Work required: The stretch from the line with "You are a computer-use" through the line with "Instruction: Hide the" in the records below: write it out exactly, and nothing else.

Supplied entries:
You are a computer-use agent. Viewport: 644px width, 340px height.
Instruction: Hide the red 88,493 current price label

...

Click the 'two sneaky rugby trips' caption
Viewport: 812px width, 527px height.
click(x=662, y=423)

Solution to this exercise:
You are a computer-use agent. Viewport: 644px width, 340px height.
Instruction: Hide the red 88,493 current price label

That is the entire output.